Stored items
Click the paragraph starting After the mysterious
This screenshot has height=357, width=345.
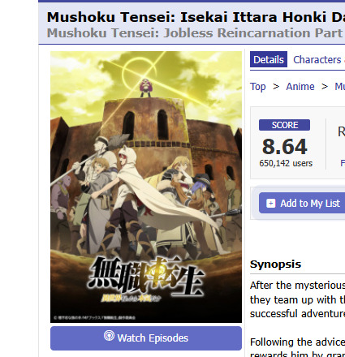click(x=297, y=299)
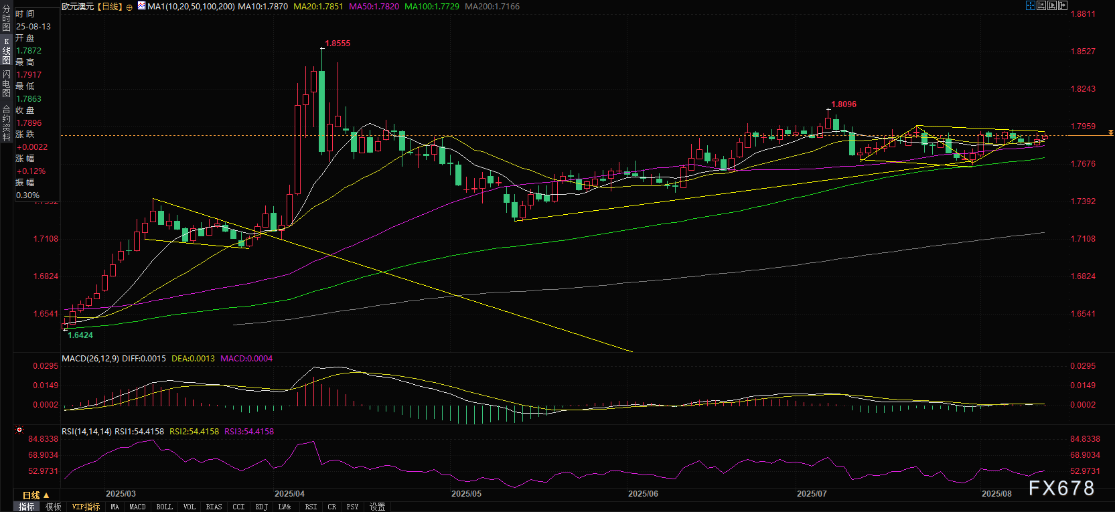Enable the BOLL indicator
This screenshot has width=1115, height=512.
pos(164,507)
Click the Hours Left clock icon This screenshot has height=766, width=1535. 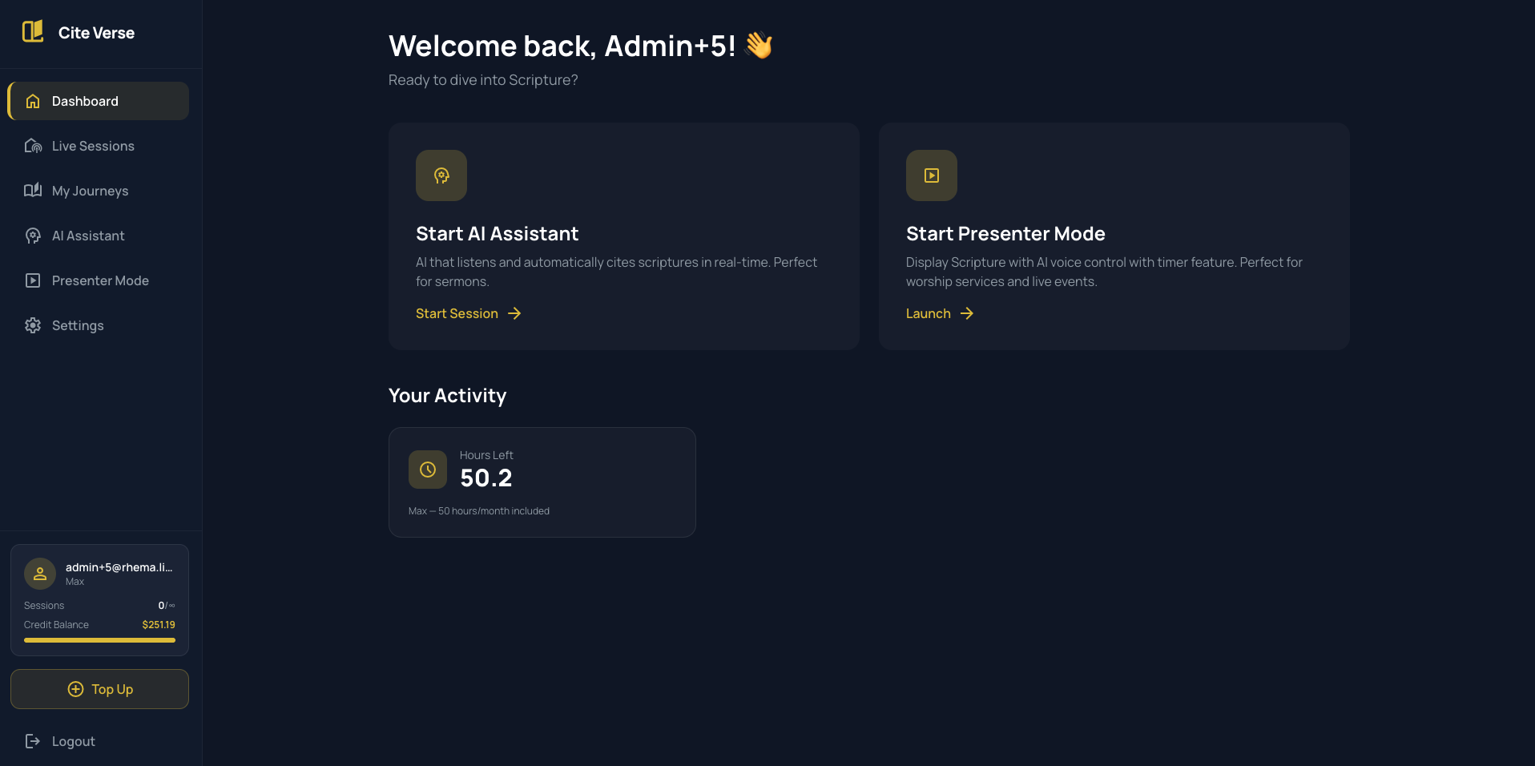click(x=428, y=470)
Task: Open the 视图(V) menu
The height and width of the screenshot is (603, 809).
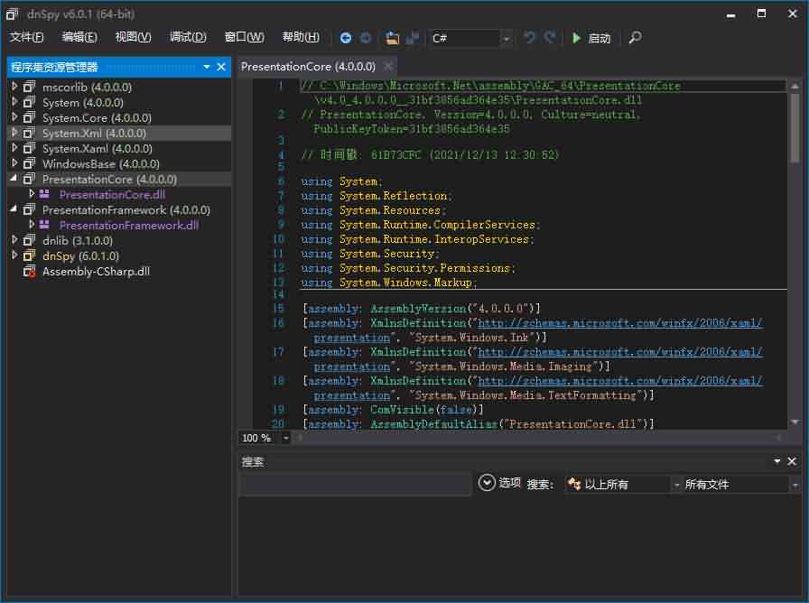Action: tap(134, 37)
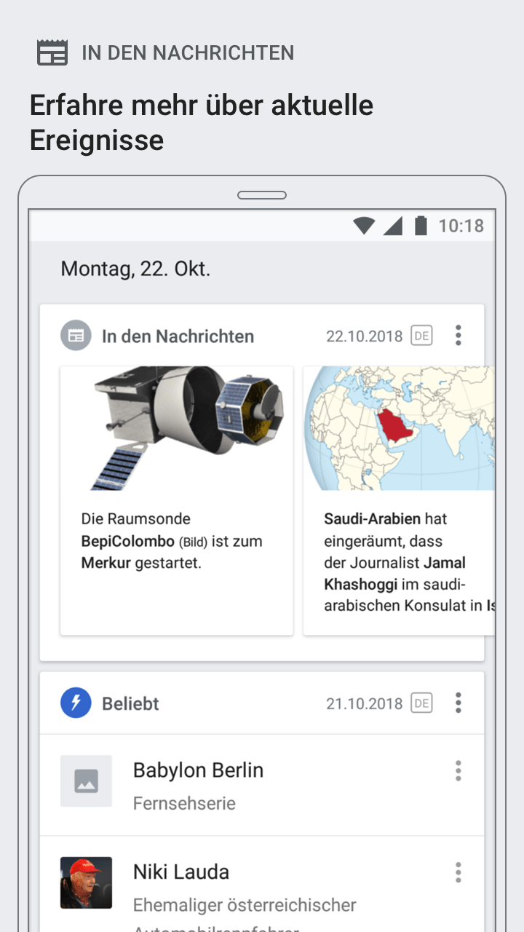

* [WORK TO COMPLETE]: Please transcribe exactly the line containing "Task: Open the 视图(V) menu" and every later line through the end of the records above, omitting pictures.

* [EXPECTED ANSWER]:
Task: Open the 视图(V) menu
The height and width of the screenshot is (603, 809).
Action: tap(134, 37)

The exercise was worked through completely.